High-Tech Bicycling
Grassroots globalization
Can the Internet improve the lives of rural villagers in Laos, where most still don't have access to telephone lines or electricity?
The San Francisco-based Jhai Foundation, dedicated to improving the social and economic lives of Lao through a variety of programs, believes it can. So do the villagers, who told the foundation they needed timely, accurate information about pricing in the market town of Phon Hong and the capital, Vientiane, in order to sell their surplus crops. Weavers also needed communication tools to coordinate, via voice and e-mail, with expatriate Lao to develop markets for their textiles and crafts.
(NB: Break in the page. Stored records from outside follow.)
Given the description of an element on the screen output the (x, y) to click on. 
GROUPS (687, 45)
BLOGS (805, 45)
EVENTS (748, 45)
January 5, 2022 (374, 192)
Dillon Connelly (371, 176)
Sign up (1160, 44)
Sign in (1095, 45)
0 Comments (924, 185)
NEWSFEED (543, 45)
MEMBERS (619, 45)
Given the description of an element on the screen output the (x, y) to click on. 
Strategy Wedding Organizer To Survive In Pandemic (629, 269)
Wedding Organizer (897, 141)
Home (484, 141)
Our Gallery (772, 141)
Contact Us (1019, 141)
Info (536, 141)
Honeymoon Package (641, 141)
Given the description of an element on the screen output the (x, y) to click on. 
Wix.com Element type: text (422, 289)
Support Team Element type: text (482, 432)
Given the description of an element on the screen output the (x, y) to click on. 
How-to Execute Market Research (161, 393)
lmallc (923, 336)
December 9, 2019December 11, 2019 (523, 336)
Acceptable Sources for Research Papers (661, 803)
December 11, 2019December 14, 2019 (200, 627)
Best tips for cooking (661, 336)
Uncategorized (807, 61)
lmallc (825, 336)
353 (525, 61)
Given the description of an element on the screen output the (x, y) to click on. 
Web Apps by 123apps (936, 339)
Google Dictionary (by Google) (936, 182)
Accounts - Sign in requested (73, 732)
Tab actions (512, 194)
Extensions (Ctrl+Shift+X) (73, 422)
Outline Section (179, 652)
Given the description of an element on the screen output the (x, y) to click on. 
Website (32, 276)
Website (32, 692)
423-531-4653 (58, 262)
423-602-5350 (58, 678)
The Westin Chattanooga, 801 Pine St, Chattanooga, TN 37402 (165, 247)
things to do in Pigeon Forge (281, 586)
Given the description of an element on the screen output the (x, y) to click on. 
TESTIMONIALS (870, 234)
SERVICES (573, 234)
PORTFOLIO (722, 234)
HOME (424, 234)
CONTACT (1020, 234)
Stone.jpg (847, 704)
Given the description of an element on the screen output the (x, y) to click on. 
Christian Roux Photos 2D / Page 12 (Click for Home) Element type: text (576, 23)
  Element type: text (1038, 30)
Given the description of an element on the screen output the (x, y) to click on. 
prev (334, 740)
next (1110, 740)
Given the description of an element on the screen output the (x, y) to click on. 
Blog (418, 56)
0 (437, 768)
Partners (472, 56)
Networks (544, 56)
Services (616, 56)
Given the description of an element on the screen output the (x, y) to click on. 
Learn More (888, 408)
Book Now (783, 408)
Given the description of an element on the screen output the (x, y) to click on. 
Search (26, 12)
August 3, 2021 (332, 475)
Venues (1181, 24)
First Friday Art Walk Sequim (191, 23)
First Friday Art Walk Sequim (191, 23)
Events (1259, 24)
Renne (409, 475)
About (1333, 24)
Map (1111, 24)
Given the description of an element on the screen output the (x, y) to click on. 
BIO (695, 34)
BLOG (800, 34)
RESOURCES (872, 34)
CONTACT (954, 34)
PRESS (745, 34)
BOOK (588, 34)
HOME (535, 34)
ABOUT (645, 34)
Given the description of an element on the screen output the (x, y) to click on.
Finally, explains the Web site, villagers needed computers to perform simple business functions, such as spreadsheets and word processing.
Working with the foundation, design engineer Lee Felsenstein devised an ingenious system that uses wireless networking, low-wattage computers, and bicycle-crank generators to get locals in six villages online, despite the monsoon rains, high temperatures, and dusty air that make standard technologies untenable.
Although the Jhai Project's technical genius has attracted the most attention, another aspect of the foundation's work is worth noting. Co-founder Lee Thorn, who is now in Laos finalizing the first stage of the wireless system, operates on the principle that the locals themselves best know what tools they need to improve their lives. "We start with relationships," he explains at www.jhai.org. "We then develop projects based on cooperative visions. This logic of development is new."
It's also successful. Five years of technical and financial assistance, and a cumulative investment of $400,000, have produced results that the foundation values at $2 million in 13 different villages.